The Value Outperfromance Persists...Buy You Need to Have a Long Term View to Benefit From It

The Value Premium is Alive and Well

John Rekenthaler of Morningstar wrote an interesting piece on value and small cap investing and the data of the outperformance of these sectors of the market. He was also commenting on an article over at Advisor Perspectives. 
On small cap outperformance he writes:
Actually, there is some question whether small-company stocks really do all that well. The "small-company effect" was the first academically documented anomaly, as Rolf Banz’s 1981 paper predated the initial academic research on value investing, and was once widely believed. It stands to reason that smaller companies are riskier businesses than are larger firms, and thus deliver higher returns. But performance over the past 35 years has been disappointing, particularly when the theoretical gains are adjusted for the hard reality of transaction costs.

On the value outperformance he notes

Has the value premium dissipated over time?
Happily--as I did not have the data immediately at hand--Huebscher answers his own question. He cites Ken French’s research as showing that value stocks outperformed by 4.57% annually before 1992, and by 2.78% annually since. 
The surprise is not that the advantage declined, but that it continued to exist at all. After all, the market risk associated with value stocks appears only rarely. In addition, that danger is moderate rather than severe because the alternative to value investing, growth stocks, also gets whacked by a market crash. Yes, growth stocks figure to lose somewhat less under such circumstances, but smacking into the pavement after a 35-foot fall, rather than one of 40 feet, offers scant consolation.
I would agree even at 2.78% that outperformance is quite large considering the research on this is so well known. I think the explanation here can only be behavioral what Bill Bernstein calls “the bozo effect”. But those Bozos” don’t only include individual investors but fund managers as well.

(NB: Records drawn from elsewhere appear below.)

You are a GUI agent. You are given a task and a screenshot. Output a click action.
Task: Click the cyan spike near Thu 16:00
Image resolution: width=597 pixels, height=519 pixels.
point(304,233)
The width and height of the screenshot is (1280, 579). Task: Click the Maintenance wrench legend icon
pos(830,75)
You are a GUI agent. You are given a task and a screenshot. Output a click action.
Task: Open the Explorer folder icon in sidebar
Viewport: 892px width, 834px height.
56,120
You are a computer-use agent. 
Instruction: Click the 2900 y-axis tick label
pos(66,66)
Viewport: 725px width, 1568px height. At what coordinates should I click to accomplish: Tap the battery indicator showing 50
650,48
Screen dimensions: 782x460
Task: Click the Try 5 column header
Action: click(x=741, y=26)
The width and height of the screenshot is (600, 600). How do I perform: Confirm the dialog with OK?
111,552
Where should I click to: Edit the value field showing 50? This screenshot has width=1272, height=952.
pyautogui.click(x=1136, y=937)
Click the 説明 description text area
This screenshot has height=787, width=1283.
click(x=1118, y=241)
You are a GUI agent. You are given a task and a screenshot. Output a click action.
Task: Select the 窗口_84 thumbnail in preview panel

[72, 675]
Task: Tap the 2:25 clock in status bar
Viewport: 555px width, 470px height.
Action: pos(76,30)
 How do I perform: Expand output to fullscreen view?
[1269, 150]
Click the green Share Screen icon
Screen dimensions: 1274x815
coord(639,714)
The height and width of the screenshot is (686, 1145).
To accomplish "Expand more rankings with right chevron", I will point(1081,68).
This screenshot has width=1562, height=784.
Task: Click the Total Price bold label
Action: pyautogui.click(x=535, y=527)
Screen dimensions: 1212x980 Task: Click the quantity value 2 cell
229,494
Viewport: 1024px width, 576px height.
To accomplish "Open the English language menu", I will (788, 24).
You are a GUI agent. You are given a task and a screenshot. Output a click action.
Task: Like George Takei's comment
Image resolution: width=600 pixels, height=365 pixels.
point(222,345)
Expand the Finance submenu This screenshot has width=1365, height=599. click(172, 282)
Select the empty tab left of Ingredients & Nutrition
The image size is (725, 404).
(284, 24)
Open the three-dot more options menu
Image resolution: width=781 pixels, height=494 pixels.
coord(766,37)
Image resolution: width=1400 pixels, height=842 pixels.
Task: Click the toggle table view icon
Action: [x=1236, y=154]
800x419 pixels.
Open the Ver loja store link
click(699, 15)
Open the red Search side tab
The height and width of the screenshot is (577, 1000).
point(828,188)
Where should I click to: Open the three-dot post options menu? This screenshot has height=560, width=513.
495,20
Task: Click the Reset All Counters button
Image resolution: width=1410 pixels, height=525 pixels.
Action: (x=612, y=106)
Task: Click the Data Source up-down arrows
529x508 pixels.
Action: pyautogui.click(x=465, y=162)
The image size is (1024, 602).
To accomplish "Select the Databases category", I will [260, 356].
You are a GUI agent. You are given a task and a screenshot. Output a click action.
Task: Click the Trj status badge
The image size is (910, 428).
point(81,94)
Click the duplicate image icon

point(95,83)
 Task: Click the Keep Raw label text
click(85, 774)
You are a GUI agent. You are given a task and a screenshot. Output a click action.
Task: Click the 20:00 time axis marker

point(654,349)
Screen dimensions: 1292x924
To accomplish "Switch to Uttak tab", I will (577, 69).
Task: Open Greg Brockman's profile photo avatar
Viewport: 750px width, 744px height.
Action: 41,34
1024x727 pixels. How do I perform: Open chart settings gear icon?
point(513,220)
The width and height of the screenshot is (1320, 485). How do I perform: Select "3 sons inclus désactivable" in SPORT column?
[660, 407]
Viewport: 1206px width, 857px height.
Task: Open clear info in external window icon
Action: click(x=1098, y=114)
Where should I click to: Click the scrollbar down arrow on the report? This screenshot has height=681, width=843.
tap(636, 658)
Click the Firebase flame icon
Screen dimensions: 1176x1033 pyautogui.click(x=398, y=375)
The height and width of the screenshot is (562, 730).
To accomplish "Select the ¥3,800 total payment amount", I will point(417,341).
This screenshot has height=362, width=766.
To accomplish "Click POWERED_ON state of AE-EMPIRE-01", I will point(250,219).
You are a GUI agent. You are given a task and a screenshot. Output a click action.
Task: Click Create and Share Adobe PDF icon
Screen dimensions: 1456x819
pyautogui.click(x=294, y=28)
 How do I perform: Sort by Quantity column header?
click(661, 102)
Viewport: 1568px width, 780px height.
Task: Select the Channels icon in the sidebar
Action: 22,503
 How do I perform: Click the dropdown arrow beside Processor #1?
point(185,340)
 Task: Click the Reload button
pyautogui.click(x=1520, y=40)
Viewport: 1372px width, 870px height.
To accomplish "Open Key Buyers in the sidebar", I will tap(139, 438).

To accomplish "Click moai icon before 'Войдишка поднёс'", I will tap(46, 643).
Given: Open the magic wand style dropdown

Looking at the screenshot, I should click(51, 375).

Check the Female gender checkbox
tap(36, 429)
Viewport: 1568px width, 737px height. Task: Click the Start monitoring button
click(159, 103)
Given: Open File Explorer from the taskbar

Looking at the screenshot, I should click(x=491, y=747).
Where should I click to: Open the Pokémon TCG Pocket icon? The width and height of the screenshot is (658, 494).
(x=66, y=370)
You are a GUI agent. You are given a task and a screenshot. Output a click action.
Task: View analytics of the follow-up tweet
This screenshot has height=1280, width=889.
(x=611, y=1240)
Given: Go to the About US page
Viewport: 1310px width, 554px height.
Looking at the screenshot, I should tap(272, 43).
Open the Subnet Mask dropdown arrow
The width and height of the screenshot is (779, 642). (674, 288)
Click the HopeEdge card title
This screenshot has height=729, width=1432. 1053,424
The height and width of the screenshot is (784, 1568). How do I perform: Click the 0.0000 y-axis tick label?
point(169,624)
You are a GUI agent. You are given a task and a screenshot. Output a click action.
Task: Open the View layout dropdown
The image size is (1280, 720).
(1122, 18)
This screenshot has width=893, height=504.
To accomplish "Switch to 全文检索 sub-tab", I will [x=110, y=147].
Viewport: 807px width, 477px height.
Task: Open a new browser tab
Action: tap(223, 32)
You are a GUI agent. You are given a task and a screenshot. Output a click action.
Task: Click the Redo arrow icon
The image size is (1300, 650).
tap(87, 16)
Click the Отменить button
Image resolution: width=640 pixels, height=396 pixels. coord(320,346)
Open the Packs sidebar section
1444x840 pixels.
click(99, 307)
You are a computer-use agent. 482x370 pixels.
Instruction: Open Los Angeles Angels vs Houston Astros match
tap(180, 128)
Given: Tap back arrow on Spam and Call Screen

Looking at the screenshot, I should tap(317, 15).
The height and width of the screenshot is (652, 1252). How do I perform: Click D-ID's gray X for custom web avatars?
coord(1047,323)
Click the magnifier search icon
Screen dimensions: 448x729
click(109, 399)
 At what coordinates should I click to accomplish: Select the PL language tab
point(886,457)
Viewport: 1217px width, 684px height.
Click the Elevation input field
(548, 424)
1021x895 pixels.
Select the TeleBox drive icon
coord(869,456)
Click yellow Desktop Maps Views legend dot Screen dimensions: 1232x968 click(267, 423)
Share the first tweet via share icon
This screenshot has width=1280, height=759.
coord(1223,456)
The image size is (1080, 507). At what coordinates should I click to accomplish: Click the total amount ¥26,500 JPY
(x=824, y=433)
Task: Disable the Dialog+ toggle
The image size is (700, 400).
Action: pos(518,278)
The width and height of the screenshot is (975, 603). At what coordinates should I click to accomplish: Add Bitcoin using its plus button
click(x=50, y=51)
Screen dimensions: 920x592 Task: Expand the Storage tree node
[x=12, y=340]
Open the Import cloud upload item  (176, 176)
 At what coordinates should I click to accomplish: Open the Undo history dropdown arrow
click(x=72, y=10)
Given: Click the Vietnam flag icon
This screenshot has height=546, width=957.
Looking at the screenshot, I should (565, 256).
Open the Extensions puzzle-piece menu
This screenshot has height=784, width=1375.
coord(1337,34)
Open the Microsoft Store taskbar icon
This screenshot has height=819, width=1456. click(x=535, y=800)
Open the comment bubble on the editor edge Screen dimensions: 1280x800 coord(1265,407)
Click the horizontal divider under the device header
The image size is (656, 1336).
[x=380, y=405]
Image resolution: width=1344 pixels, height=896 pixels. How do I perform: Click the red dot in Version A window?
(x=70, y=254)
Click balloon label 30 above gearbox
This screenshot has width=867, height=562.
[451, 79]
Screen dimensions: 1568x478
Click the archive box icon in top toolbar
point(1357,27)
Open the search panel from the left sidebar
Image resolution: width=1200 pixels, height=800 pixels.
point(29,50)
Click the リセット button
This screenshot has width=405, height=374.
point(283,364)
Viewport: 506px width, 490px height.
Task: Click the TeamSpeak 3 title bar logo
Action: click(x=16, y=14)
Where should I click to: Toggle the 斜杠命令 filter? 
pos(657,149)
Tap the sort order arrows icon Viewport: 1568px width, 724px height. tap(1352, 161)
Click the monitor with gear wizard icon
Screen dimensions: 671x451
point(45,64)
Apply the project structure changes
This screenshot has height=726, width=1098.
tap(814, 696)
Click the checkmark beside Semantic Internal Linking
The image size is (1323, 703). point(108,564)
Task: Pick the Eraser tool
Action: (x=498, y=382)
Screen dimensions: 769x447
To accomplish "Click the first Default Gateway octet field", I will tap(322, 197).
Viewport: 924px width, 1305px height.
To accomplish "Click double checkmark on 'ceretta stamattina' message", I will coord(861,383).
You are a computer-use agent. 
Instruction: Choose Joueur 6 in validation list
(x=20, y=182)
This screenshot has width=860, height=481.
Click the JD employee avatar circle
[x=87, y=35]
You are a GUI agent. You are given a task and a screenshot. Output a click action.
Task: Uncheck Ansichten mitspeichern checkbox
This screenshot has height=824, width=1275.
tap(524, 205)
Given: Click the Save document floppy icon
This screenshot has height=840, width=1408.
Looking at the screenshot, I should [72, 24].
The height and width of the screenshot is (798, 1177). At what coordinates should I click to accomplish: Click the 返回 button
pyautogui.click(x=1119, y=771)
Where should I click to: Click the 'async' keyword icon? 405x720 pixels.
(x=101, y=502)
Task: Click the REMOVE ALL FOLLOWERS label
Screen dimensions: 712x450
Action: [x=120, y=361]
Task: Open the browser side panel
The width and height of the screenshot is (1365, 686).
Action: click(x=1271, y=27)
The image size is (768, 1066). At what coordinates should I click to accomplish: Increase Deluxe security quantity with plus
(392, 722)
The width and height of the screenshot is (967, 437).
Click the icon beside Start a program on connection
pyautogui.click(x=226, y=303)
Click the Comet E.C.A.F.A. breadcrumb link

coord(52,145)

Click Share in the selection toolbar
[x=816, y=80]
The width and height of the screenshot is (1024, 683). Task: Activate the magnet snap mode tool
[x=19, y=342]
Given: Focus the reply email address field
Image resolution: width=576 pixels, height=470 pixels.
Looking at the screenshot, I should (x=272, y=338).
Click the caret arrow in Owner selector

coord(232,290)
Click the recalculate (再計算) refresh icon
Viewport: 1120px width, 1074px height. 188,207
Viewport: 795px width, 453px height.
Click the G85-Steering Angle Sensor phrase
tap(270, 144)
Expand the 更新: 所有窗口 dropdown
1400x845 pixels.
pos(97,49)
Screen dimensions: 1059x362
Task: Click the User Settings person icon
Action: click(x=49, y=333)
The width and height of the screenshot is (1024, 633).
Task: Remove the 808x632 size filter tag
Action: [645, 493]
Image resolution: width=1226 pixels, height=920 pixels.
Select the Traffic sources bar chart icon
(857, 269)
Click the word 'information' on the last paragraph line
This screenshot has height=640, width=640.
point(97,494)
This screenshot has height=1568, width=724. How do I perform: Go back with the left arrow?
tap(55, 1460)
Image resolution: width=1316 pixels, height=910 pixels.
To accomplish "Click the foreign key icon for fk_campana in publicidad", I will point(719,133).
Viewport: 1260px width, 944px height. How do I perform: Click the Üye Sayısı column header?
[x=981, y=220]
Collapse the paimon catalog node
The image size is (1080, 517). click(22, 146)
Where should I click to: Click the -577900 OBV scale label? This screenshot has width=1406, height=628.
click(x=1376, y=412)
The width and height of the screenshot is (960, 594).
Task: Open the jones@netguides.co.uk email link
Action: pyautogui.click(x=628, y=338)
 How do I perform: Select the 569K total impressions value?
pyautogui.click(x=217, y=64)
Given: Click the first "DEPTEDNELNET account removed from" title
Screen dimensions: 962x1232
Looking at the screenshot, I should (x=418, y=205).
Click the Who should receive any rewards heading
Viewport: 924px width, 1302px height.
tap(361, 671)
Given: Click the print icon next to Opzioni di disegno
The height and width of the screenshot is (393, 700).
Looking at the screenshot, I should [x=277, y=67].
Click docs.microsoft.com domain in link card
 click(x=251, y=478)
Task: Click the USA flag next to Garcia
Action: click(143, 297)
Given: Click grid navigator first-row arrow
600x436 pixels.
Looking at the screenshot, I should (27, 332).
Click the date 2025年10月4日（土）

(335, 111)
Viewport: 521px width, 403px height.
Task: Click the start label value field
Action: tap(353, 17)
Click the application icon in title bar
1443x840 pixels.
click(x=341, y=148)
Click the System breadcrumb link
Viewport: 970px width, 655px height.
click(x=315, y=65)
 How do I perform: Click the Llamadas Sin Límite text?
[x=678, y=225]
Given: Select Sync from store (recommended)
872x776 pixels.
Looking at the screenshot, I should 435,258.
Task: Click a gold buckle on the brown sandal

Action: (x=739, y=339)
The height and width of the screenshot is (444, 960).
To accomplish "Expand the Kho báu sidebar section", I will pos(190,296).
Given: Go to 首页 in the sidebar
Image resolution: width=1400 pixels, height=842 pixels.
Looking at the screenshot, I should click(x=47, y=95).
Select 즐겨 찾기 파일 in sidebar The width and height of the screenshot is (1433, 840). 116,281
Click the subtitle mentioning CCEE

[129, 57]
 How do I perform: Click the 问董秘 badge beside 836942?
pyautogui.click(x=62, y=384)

The fund managers may not be Bozos in the sense that they are behaving rationally based on their personal rewards. Such managers are fearful of “tracking error” underperforming the market which leads to outflows from their funds…which reduces their compensation and even puts their job in jeopardy.  And value strategies work in the long term. Price eventually returns to value but by that time has come plenty of short term performance chasing cash has moved out of the mutual fund that has been buying value stocks. And fund managers are paid according to assets in their funds. In other words in career management the managers may not be such “Bozos” they are maximizing their wealth if not that of the investors in their fund.

In any event I don’t think the evaluation of the small cap portion of strategies is sufficient. Small cap growth stocks are consistently the worst sector of the market in terms of risk/return. This is the domain of bubble stocks.

When one looks at the outperformance of small value stocks the data shows the small value premium effect is alive and well.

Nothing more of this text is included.